I write in response to your July 19 editorial regarding legacy college admissions (“Our View: Coy on legacy admissions, Maine’s top colleges contradict themselves”). While never working in a college admissions office, I was the director of admissions at St. Paul’s, a private secondary school in Concord, New Hampshire, for a number of years. Similar to Bates, Bowdoin and Colby, every year we had many more qualified applicants than we had space for.

There were programs and constituencies that needed to be heard in the admissions process. Legacies, or the children and grandchildren of alumni, were only one. Others were impact athletes, musicians, dancers, truly brilliant students, some of whom might be socially awkward, to name just a few. All of these youngsters added to the rich tapestry of St. Paul’s. They first, however, needed to be able to do the academic work. The problem was that some 70% of our applicants could do just that, and we could only admit 15%.

Of course the primary criterion was an applicant’s “good kid” qualities. And these qualities could be viewed differently by different admissions readers.

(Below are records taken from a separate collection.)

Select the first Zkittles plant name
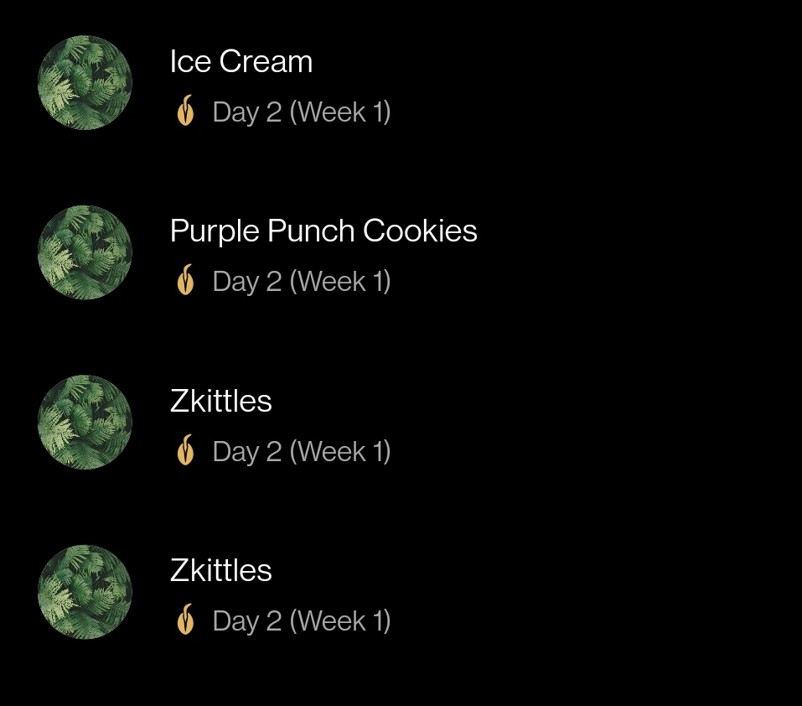Viewport: 802px width, 706px height. tap(221, 401)
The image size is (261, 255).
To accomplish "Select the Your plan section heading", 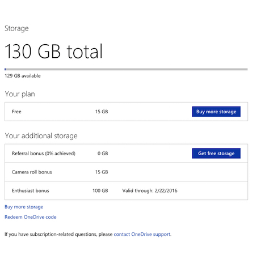I will click(x=20, y=94).
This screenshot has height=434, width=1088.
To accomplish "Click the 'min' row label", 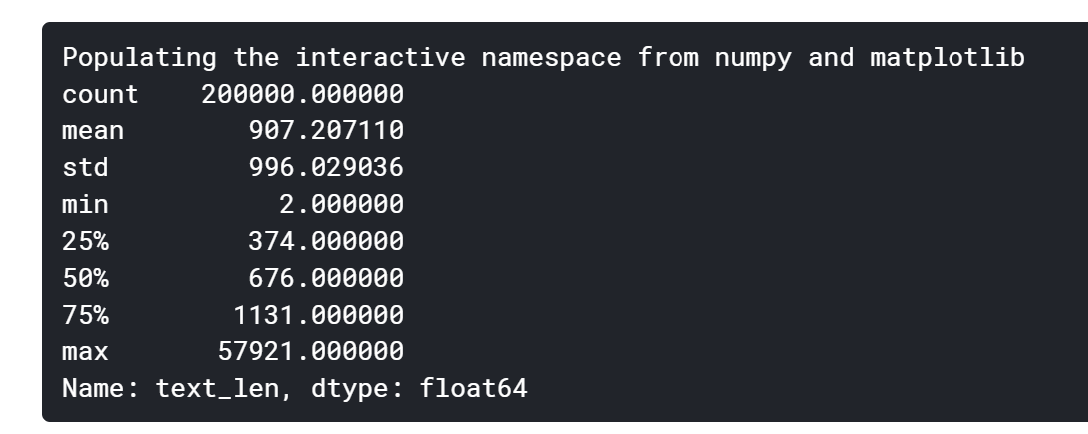I will [x=85, y=204].
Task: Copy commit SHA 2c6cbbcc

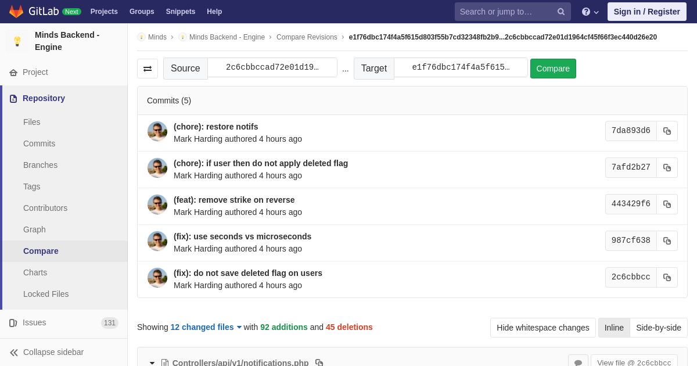Action: click(667, 278)
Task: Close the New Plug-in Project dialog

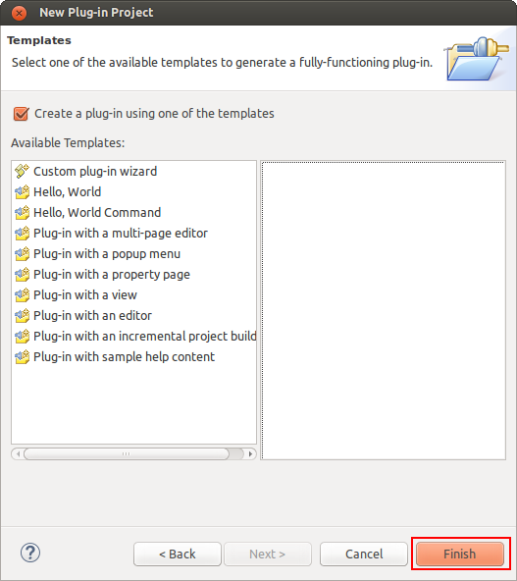Action: (x=19, y=13)
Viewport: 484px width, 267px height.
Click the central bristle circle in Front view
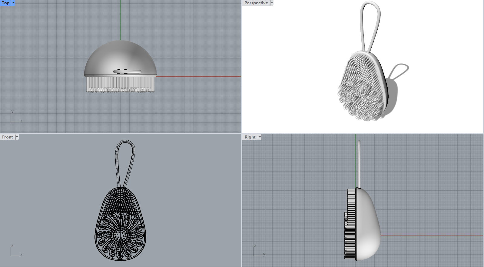click(121, 235)
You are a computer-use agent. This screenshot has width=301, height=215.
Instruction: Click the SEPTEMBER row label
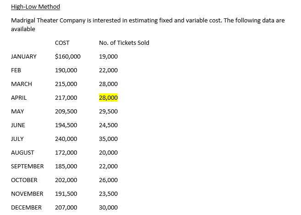(x=27, y=167)
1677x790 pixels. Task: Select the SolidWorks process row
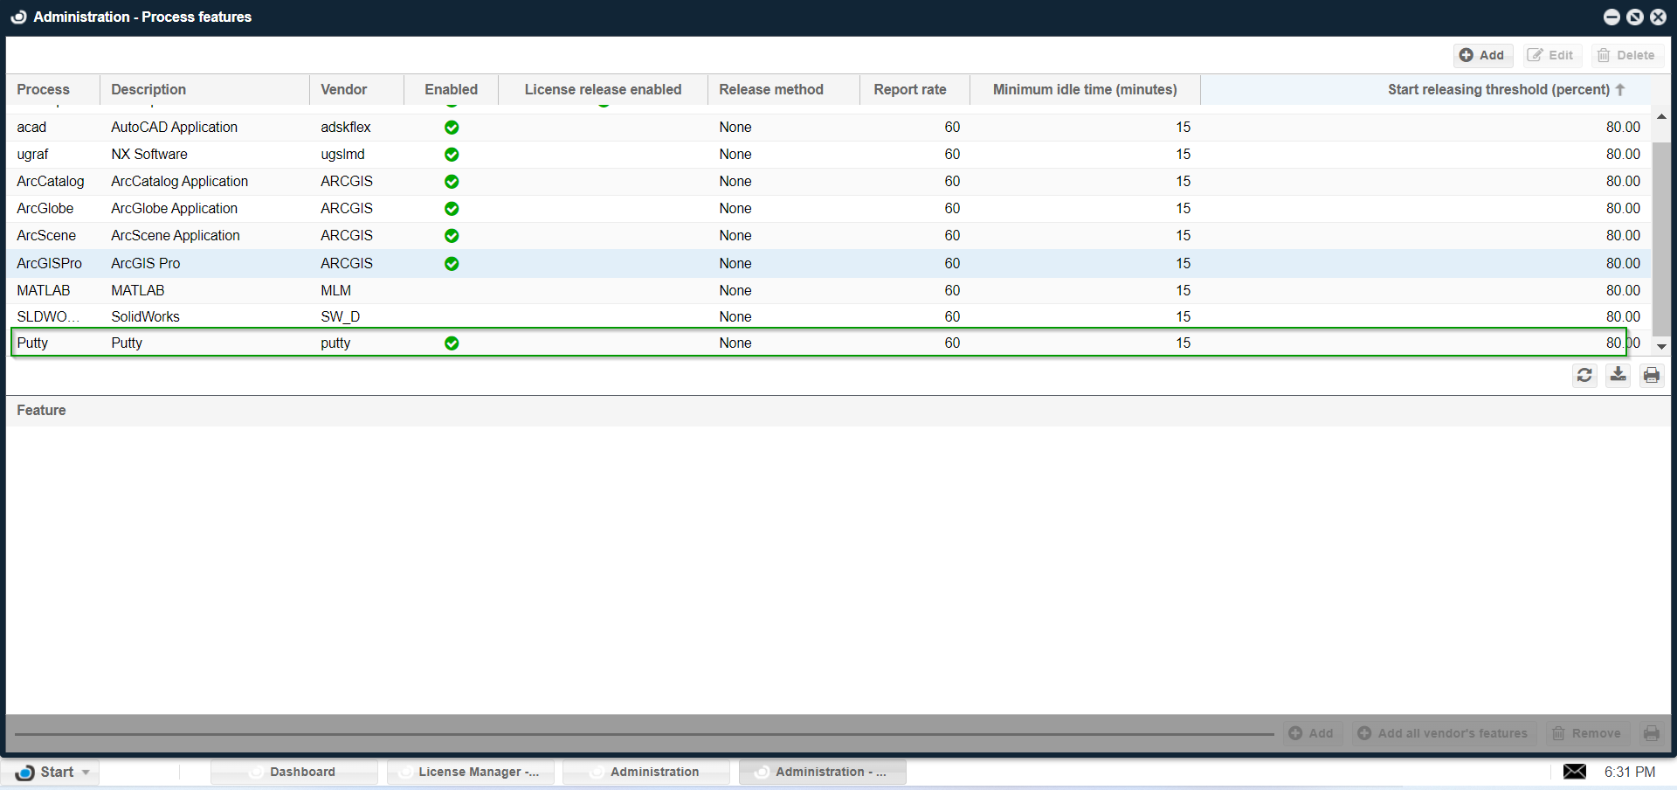coord(145,317)
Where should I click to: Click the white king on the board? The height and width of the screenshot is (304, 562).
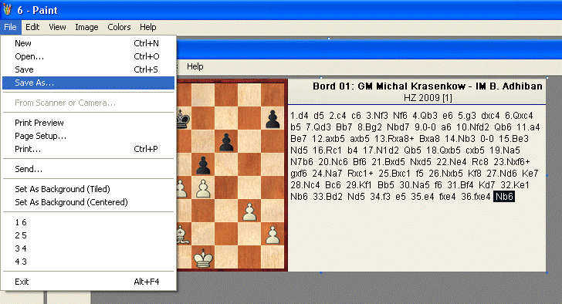pos(203,258)
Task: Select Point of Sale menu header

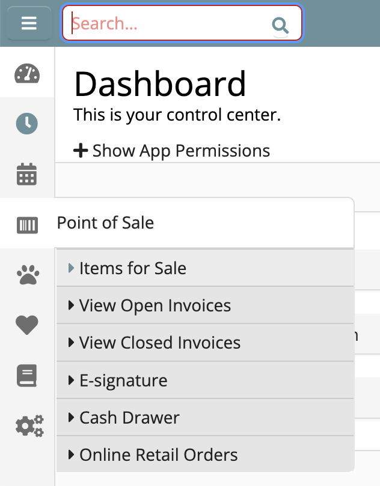Action: coord(106,223)
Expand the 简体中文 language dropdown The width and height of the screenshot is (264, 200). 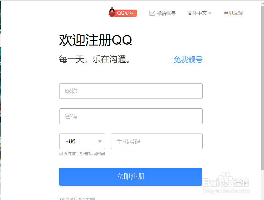(199, 13)
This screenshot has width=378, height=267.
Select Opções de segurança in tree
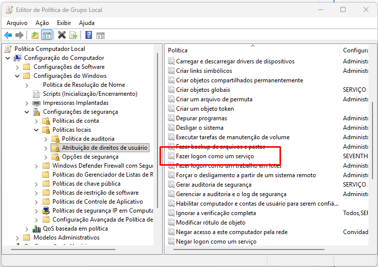tap(90, 157)
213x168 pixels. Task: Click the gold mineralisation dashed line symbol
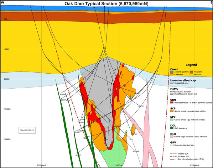174,159

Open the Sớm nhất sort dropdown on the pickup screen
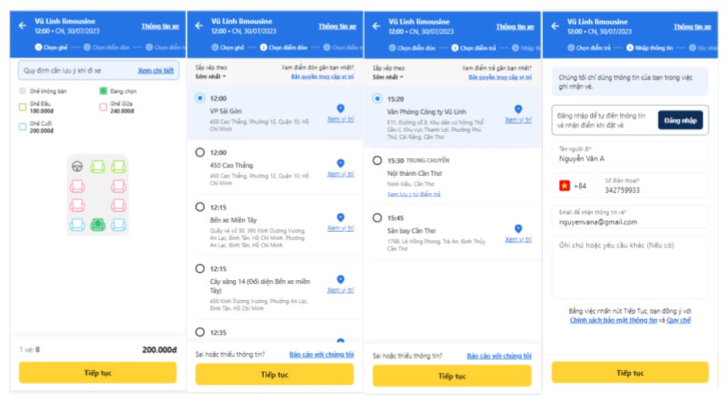coord(210,76)
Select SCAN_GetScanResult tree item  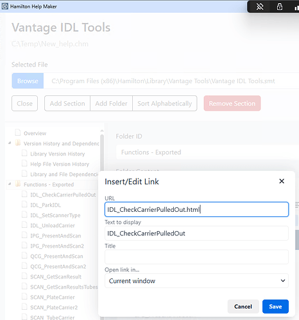coord(56,276)
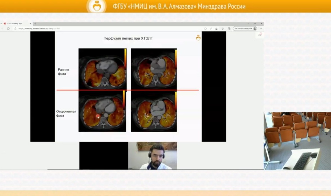Viewport: 331px width, 196px height.
Task: Open the participants icon with notification badge
Action: [260, 34]
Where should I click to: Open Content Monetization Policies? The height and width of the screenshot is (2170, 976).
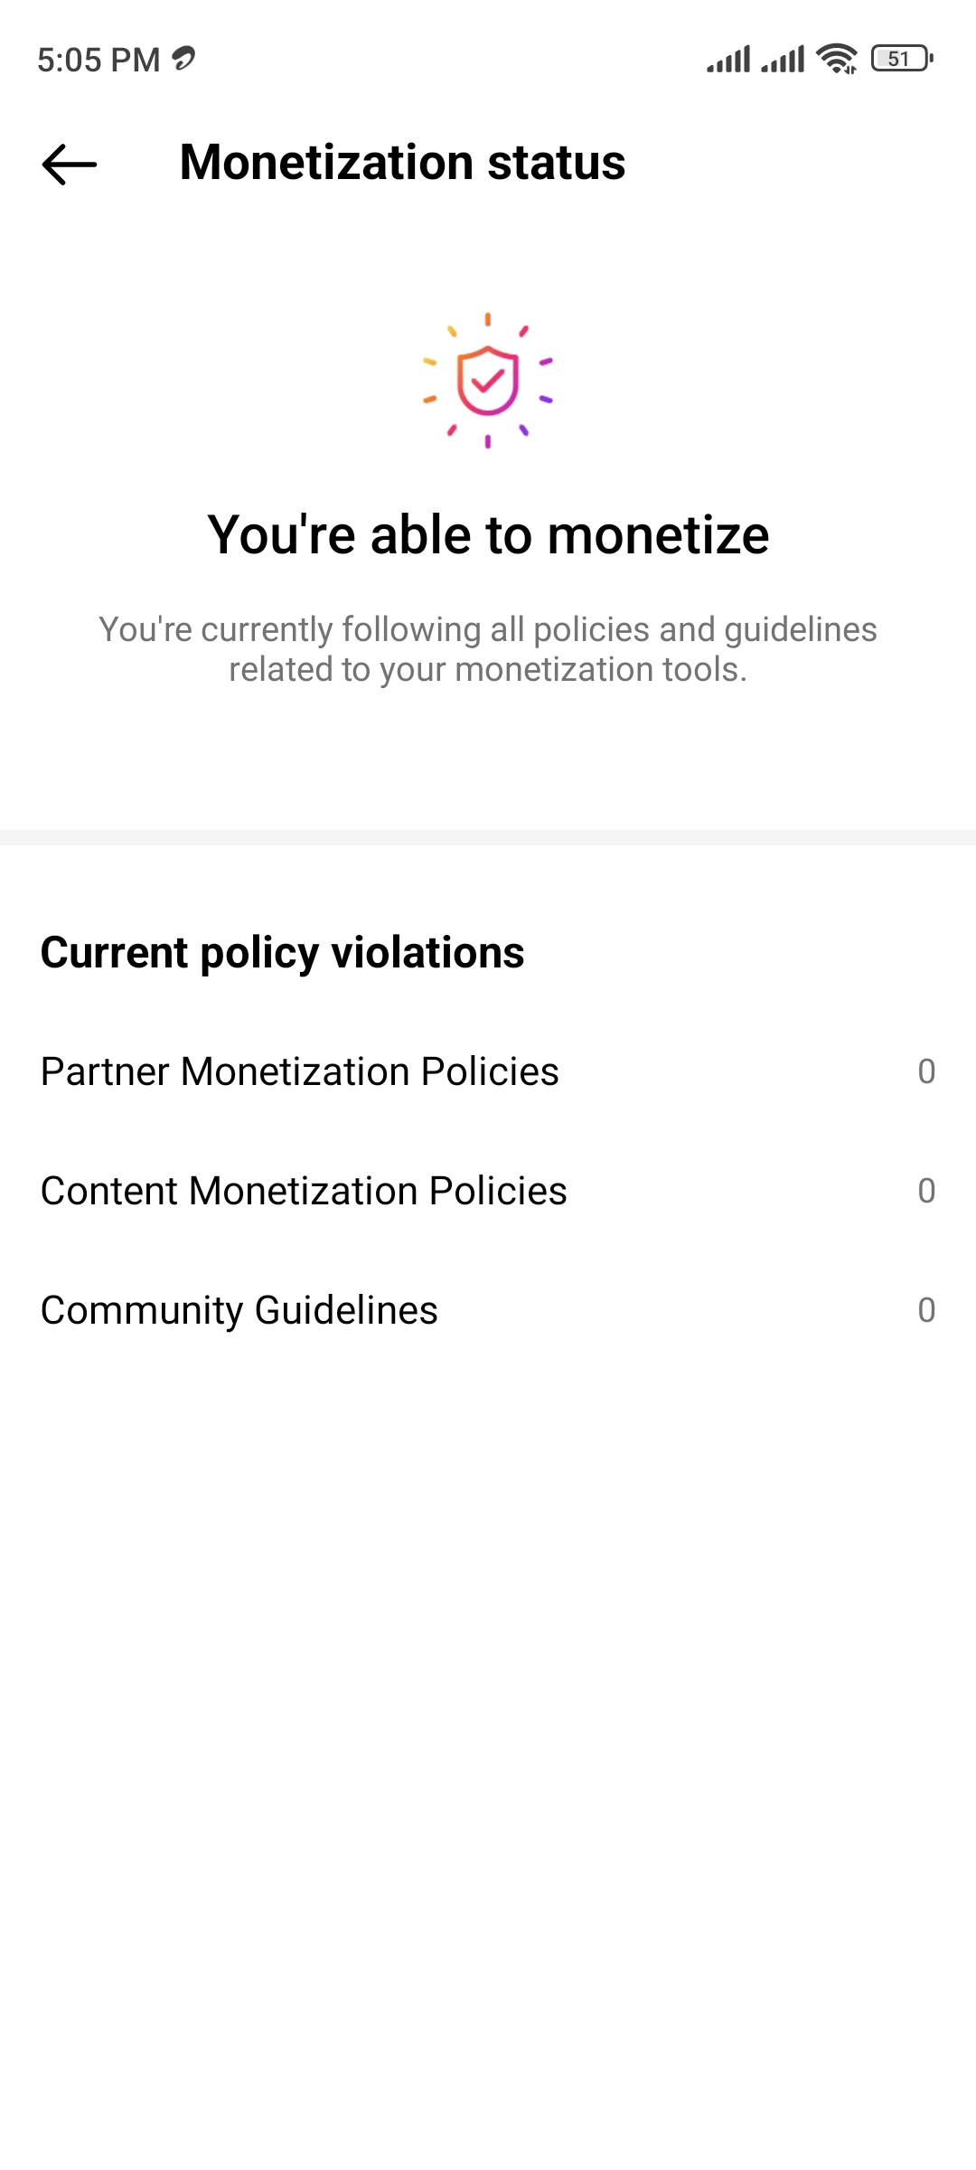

Legacy admissions honor the college’s or the school’s history because they represent that history. As well, many of the enormously generous gifts to our financial aid program were given by alumni. For a school that boasted of its diversity, it would be challenging to turn down an alumnus’ child whose family had just given millions of dollars to its scholarship endowment. It would, however, be a terrible mistake if that child could not do the academic work.